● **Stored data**
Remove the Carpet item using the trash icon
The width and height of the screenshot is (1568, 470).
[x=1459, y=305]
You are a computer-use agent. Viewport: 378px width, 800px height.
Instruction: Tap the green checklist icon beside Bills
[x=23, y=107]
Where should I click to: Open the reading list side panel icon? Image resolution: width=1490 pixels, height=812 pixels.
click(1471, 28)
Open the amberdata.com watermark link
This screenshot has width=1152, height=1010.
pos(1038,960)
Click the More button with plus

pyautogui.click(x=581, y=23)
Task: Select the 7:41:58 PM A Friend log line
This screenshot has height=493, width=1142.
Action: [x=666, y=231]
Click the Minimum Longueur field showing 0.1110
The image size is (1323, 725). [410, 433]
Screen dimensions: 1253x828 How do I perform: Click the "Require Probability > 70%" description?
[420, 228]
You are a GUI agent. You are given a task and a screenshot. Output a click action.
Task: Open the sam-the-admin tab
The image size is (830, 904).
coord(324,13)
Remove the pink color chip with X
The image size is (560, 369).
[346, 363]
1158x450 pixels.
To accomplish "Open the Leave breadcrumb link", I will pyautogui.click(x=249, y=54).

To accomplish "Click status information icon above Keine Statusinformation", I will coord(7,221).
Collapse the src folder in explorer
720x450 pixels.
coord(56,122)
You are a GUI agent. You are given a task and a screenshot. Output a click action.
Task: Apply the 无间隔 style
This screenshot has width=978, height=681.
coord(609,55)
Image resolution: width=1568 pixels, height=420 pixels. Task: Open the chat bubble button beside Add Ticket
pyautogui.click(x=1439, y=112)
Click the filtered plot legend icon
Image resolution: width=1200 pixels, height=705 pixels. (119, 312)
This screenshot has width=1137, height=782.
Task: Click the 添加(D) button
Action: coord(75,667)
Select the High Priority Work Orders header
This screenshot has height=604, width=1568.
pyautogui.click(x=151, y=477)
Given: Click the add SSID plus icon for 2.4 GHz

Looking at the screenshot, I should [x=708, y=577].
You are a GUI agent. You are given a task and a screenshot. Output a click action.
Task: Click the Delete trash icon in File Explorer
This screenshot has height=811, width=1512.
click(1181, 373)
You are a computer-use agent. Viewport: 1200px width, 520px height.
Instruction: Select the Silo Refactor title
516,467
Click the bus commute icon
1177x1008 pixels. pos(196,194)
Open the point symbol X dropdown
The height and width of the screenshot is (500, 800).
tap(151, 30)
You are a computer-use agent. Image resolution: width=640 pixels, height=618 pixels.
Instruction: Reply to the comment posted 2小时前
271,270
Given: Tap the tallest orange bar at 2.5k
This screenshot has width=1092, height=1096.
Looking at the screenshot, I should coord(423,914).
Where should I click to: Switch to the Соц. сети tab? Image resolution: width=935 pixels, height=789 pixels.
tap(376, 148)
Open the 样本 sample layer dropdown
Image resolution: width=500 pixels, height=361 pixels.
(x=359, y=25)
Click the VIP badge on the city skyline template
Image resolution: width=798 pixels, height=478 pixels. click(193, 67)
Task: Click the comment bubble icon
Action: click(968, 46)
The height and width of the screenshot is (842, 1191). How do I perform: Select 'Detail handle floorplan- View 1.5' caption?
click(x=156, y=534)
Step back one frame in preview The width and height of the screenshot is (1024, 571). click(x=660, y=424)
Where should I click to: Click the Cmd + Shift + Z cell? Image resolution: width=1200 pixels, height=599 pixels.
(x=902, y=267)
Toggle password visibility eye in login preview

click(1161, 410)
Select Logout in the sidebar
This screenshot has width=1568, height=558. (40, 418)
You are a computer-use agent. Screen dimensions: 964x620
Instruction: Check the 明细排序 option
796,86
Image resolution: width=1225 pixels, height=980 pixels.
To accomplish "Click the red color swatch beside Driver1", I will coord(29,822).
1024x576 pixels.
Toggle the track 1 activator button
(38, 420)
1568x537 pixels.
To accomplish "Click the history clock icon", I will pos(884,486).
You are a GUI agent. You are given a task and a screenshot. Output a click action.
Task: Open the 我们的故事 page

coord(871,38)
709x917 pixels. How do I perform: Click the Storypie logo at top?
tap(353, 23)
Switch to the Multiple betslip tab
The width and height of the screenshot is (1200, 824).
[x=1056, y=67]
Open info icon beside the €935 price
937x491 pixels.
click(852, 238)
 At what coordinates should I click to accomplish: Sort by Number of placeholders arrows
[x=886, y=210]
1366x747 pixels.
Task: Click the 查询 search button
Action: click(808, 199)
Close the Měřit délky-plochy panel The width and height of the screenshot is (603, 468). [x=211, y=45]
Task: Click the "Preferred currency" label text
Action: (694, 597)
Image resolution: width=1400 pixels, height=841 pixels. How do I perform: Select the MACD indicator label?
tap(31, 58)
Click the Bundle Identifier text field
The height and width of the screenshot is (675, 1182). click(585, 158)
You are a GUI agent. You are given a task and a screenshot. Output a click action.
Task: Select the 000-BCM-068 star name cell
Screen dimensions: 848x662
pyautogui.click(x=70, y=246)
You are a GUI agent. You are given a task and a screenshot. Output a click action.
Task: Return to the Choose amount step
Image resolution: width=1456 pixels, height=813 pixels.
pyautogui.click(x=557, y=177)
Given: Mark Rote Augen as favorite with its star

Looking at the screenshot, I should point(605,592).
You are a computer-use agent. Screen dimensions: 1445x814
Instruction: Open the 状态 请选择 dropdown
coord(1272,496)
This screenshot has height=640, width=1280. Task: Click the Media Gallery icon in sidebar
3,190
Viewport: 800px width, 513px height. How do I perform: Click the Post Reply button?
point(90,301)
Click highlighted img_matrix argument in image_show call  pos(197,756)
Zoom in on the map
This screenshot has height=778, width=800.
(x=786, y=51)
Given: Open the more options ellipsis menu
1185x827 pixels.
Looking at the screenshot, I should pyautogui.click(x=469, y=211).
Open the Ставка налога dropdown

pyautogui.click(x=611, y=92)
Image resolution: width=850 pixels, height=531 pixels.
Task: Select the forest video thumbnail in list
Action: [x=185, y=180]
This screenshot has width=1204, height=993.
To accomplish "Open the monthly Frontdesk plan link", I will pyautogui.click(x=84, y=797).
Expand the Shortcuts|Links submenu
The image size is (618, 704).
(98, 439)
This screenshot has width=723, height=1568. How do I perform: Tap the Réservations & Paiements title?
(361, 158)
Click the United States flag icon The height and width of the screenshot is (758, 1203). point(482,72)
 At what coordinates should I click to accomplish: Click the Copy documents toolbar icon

● **What you have to do**
Every record must be transcribed exactly, with no line skipped.

● **Result below**
Remove the Carpet item using the trash icon
The width and height of the screenshot is (1568, 470).
[x=1459, y=305]
You are a computer-use agent. Viewport: 378px width, 800px height.
Instruction: Tap the green checklist icon beside Bills
[x=23, y=107]
Where should I click to: Open the reading list side panel icon? Image resolution: width=1490 pixels, height=812 pixels.
click(1471, 28)
Open the amberdata.com watermark link
This screenshot has width=1152, height=1010.
pos(1038,960)
Click the More button with plus

pyautogui.click(x=581, y=23)
Task: Select the 7:41:58 PM A Friend log line
This screenshot has height=493, width=1142.
Action: [x=666, y=231]
Click the Minimum Longueur field showing 0.1110
The image size is (1323, 725). [410, 433]
Screen dimensions: 1253x828 How do I perform: Click the "Require Probability > 70%" description?
[420, 228]
You are a GUI agent. You are given a task and a screenshot. Output a click action.
Task: Open the sam-the-admin tab
The image size is (830, 904).
coord(324,13)
Remove the pink color chip with X
The image size is (560, 369).
[346, 363]
1158x450 pixels.
To accomplish "Open the Leave breadcrumb link", I will pyautogui.click(x=249, y=54).

To accomplish "Click status information icon above Keine Statusinformation", I will coord(7,221).
Collapse the src folder in explorer
720x450 pixels.
coord(56,122)
You are a GUI agent. You are given a task and a screenshot. Output a click action.
Task: Apply the 无间隔 style
This screenshot has width=978, height=681.
coord(609,55)
Image resolution: width=1568 pixels, height=420 pixels. Task: Open the chat bubble button beside Add Ticket
pyautogui.click(x=1439, y=112)
Click the filtered plot legend icon
Image resolution: width=1200 pixels, height=705 pixels. (119, 312)
This screenshot has width=1137, height=782.
Task: Click the 添加(D) button
Action: coord(75,667)
Select the High Priority Work Orders header
This screenshot has height=604, width=1568.
pyautogui.click(x=151, y=477)
Given: Click the add SSID plus icon for 2.4 GHz

Looking at the screenshot, I should [x=708, y=577].
You are a GUI agent. You are given a task and a screenshot. Output a click action.
Task: Click the Delete trash icon in File Explorer
This screenshot has height=811, width=1512.
click(1181, 373)
You are a computer-use agent. Viewport: 1200px width, 520px height.
Instruction: Select the Silo Refactor title
516,467
Click the bus commute icon
1177x1008 pixels. pos(196,194)
Open the point symbol X dropdown
The height and width of the screenshot is (500, 800).
tap(151, 30)
You are a computer-use agent. Image resolution: width=640 pixels, height=618 pixels.
Instruction: Reply to the comment posted 2小时前
271,270
Given: Tap the tallest orange bar at 2.5k
This screenshot has width=1092, height=1096.
Looking at the screenshot, I should coord(423,914).
Where should I click to: Switch to the Соц. сети tab? Image resolution: width=935 pixels, height=789 pixels.
tap(376, 148)
Open the 样本 sample layer dropdown
Image resolution: width=500 pixels, height=361 pixels.
(x=359, y=25)
Click the VIP badge on the city skyline template
Image resolution: width=798 pixels, height=478 pixels. click(193, 67)
Task: Click the comment bubble icon
Action: click(968, 46)
The height and width of the screenshot is (842, 1191). How do I perform: Select 'Detail handle floorplan- View 1.5' caption?
click(x=156, y=534)
Step back one frame in preview The width and height of the screenshot is (1024, 571). click(x=660, y=424)
Where should I click to: Click the Cmd + Shift + Z cell? Image resolution: width=1200 pixels, height=599 pixels.
(x=902, y=267)
Toggle password visibility eye in login preview

click(1161, 410)
Select Logout in the sidebar
This screenshot has width=1568, height=558. (40, 418)
You are a computer-use agent. Screen dimensions: 964x620
Instruction: Check the 明细排序 option
796,86
Image resolution: width=1225 pixels, height=980 pixels.
To accomplish "Click the red color swatch beside Driver1", I will coord(29,822).
1024x576 pixels.
Toggle the track 1 activator button
(38, 420)
1568x537 pixels.
To accomplish "Click the history clock icon", I will pos(884,486).
You are a GUI agent. You are given a task and a screenshot. Output a click action.
Task: Open the 我们的故事 page

coord(871,38)
709x917 pixels. How do I perform: Click the Storypie logo at top?
tap(353, 23)
Switch to the Multiple betslip tab
The width and height of the screenshot is (1200, 824).
[x=1056, y=67]
Open info icon beside the €935 price
937x491 pixels.
click(852, 238)
 At what coordinates should I click to accomplish: Sort by Number of placeholders arrows
[x=886, y=210]
1366x747 pixels.
Task: Click the 查询 search button
Action: click(808, 199)
Close the Měřit délky-plochy panel The width and height of the screenshot is (603, 468). [x=211, y=45]
Task: Click the "Preferred currency" label text
Action: (694, 597)
Image resolution: width=1400 pixels, height=841 pixels. How do I perform: Select the MACD indicator label?
tap(31, 58)
Click the Bundle Identifier text field
The height and width of the screenshot is (675, 1182). click(585, 158)
You are a GUI agent. You are given a task and a screenshot. Output a click action.
Task: Select the 000-BCM-068 star name cell
Screen dimensions: 848x662
pyautogui.click(x=70, y=246)
You are a GUI agent. You are given a task and a screenshot. Output a click action.
Task: Return to the Choose amount step
Image resolution: width=1456 pixels, height=813 pixels.
pyautogui.click(x=557, y=177)
Given: Mark Rote Augen as favorite with its star

Looking at the screenshot, I should point(605,592).
You are a computer-use agent. Screen dimensions: 1445x814
Instruction: Open the 状态 请选择 dropdown
coord(1272,496)
This screenshot has height=640, width=1280. Task: Click the Media Gallery icon in sidebar
3,190
Viewport: 800px width, 513px height. How do I perform: Click the Post Reply button?
point(90,301)
Click highlighted img_matrix argument in image_show call  pos(197,756)
Zoom in on the map
This screenshot has height=778, width=800.
(x=786, y=51)
Given: Open the more options ellipsis menu
1185x827 pixels.
Looking at the screenshot, I should pyautogui.click(x=469, y=211).
Open the Ставка налога dropdown

pyautogui.click(x=611, y=92)
Image resolution: width=850 pixels, height=531 pixels.
Task: Select the forest video thumbnail in list
Action: [x=185, y=180]
This screenshot has width=1204, height=993.
To accomplish "Open the monthly Frontdesk plan link", I will pyautogui.click(x=84, y=797).
Expand the Shortcuts|Links submenu
The image size is (618, 704).
(98, 439)
This screenshot has width=723, height=1568. How do I perform: Tap the Réservations & Paiements title?
(361, 158)
Click the United States flag icon The height and width of the screenshot is (758, 1203). point(482,72)
 At what coordinates should I click to accomplish: Click the Copy documents toolbar icon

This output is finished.